I feel like you could put some of the good putters in history, like Crenshaw or Jordan Spieth or many others like Tiger, and without hitting one putt, drop them on Thursday and tee off, and they could probably still putt great just because even the putting green is not the same as the course, right? You have to take into account the pull towards 12 and a lot of putts that break one way that look a little bit different, yeah, it's a lot from memory.
I think a lot of us have to get used to more chipping around the greens, depending how firm or soft the golf course may be depending on the weather, but putting -- I mean, like I said, if you're fortunate enough to find greens that are rolling 13, 14 somewhere else, you might be able to do it, but it's not easy to do.
Q. You've had some wonderful life-changing moments in recent months. I wonder, though, for those of us who will never get to experience the elation of winning a major title, how would you describe it? What's it like?
JON RAHM: I don't know if I can describe it. It's a lot of nerves because I had to wait for Louis to finish. But once it happened, I mean, I'm not going to lie, in my case, knowing that I was never going to be able to put on the list of best to ever win a major was just a massive load off my shoulders. It was more relief than happiness or anything else, at least at first. Like I was drained.
We were actually going to dinner, and everybody was celebrating, and I was just sitting in the chair like, okay, it's over. Like I don't have to hear that ever again because even at 26 I was hearing it every week. When are you going to win? When are you going to win? Like winning a major is easy, right?

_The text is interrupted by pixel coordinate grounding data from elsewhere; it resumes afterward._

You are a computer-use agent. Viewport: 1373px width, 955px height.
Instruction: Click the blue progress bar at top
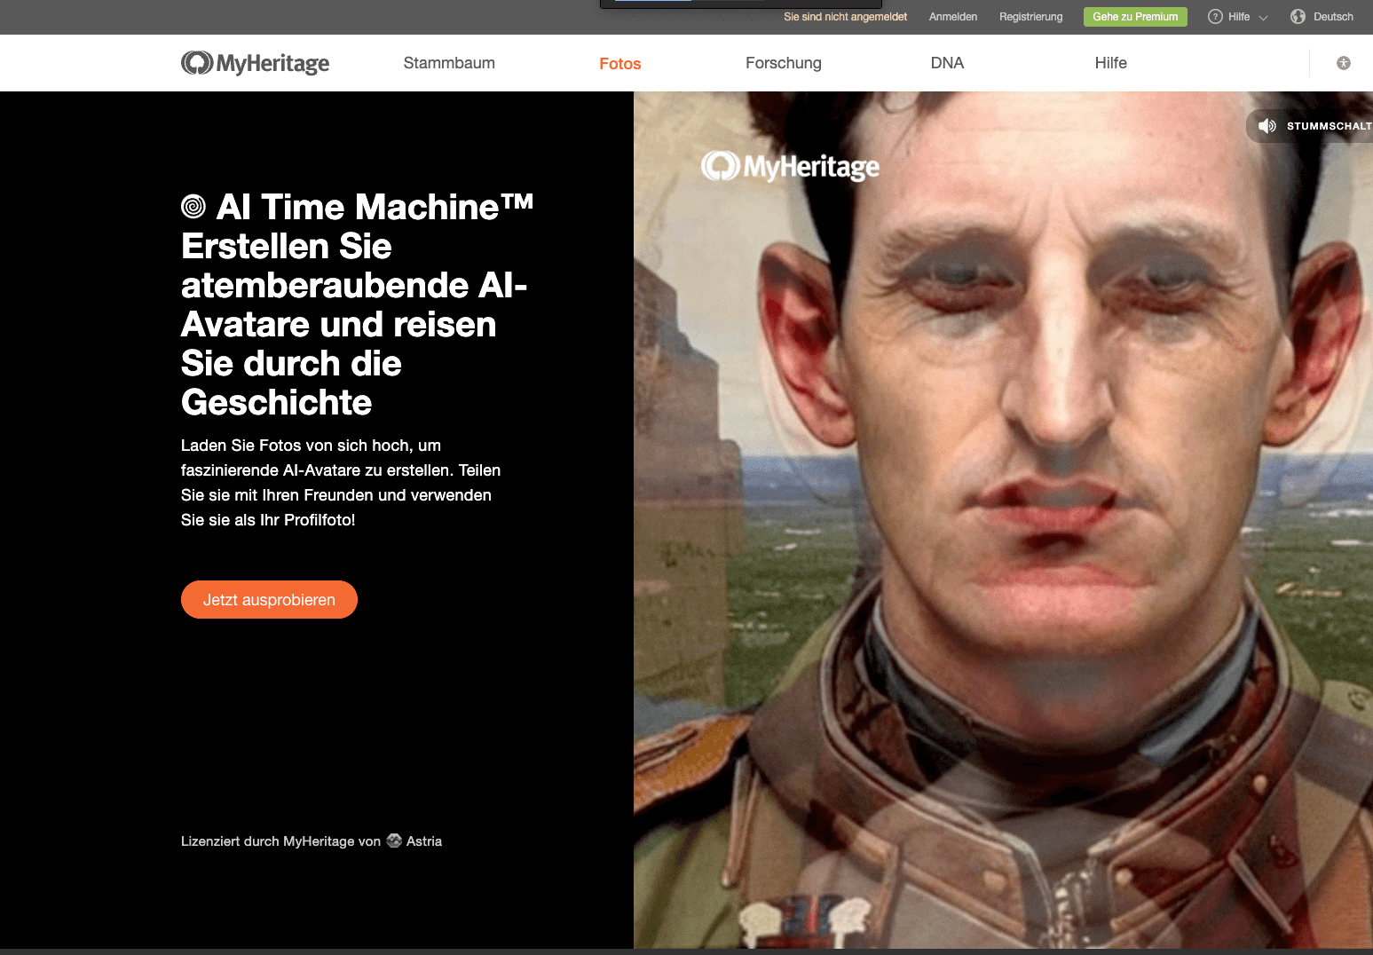click(651, 1)
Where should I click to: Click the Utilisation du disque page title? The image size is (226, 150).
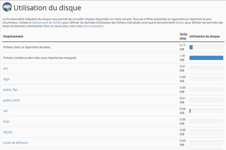48,8
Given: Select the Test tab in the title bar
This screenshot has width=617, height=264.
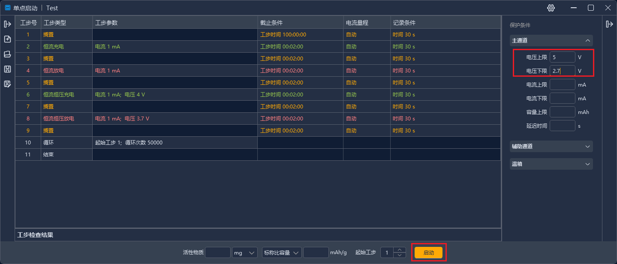Looking at the screenshot, I should (x=52, y=8).
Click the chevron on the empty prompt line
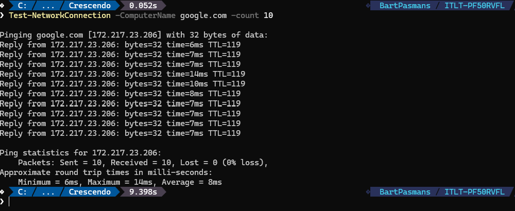This screenshot has width=515, height=211. (x=3, y=202)
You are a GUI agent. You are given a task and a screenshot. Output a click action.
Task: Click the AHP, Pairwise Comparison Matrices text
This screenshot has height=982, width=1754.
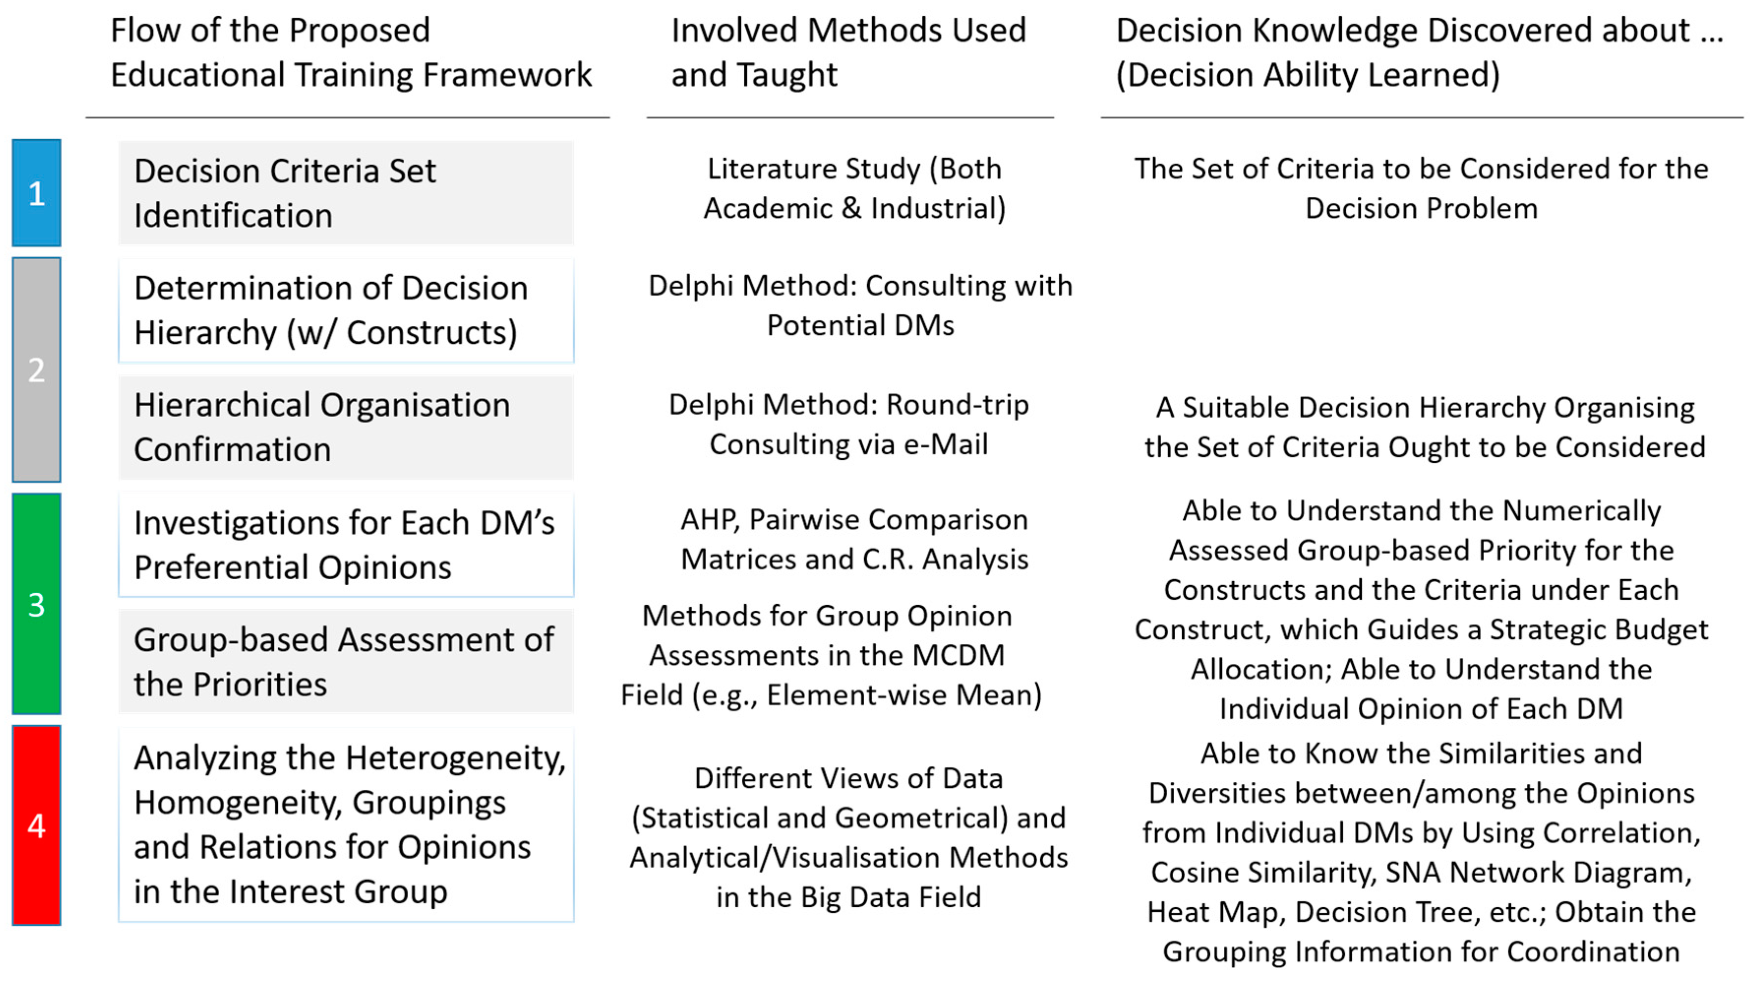pyautogui.click(x=855, y=539)
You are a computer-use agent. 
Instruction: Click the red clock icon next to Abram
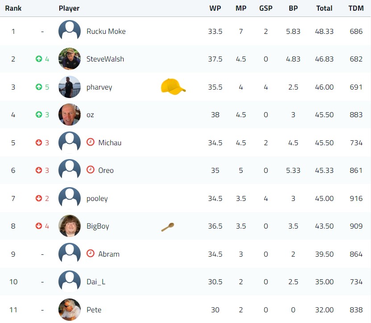[x=91, y=253]
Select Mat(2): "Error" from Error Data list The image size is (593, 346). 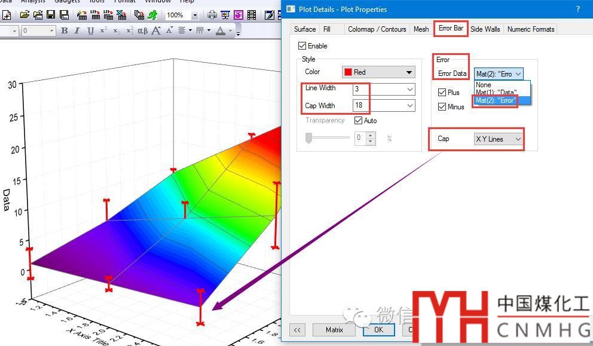(495, 100)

So that was my experience. I don't know if that was exactly what you were expecting. But kind of breaking through that barrier and getting it done, obviously a lot of pride, right? To be the first Spanish player to win the U.S. Open was something very unique.
Q. If I try to divide professional golfers into groups, the ones that I think they play for the money and the ones I think play for the glory, I definitely put you on the smallest group of the players that play for the glory. Do you agree with that?
JON RAHM: Yeah. I didn't start playing golf because of money. I've never been thinking on a golf shot, oh, if I don't make this, it's going to cost me X amount of money. Obviously, we're very lucky, very grateful to do what we do for what we do. We play a sport in what we love for a lot of money. If you do well, you can make more than you ever need.
So in that sense, it's also a bonus obviously, but yeah, I've always been more interested in history and legacy. Trying to put your name in the history of the game and knowing that it's going to be there forever.
Q. You kind of just answered the question, but I was going to say you talked about being relieved. With relief sometimes comes satisfaction. Did this make you hungrier, or are you now satisfied?
JON RAHM: You definitely want to repeat it 100 percent, yeah. It's the beginning, right? They always say the first is the hardest, is the beginning of what we want to accomplish.
I've heard stories. I actually read Tiger's book about his first Masters, and one of the things that resonated with me, which I really felt like him, was when he won in '97 and everybody was at the house celebrating -- I forgot who it was. Somebody asked his mom, Hey, where's Tiger? And Tiger had fallen asleep holding on to the green jacket in the bed while everybody else was celebrating.
I can totally associate because I was at Ken Sushi in San Diego, while everybody around me was partying, and I was just sitting on the chair like take me to bed now, please. I know I'm supposed to be here and enjoy this, but I'm ready to go to bed.
It's the satisfaction that you get from getting something like that done, especially the U.S. Open being my breakout win, you definitely want to repeat it, right? It's so unique. You kind of want to add that to your repertoire.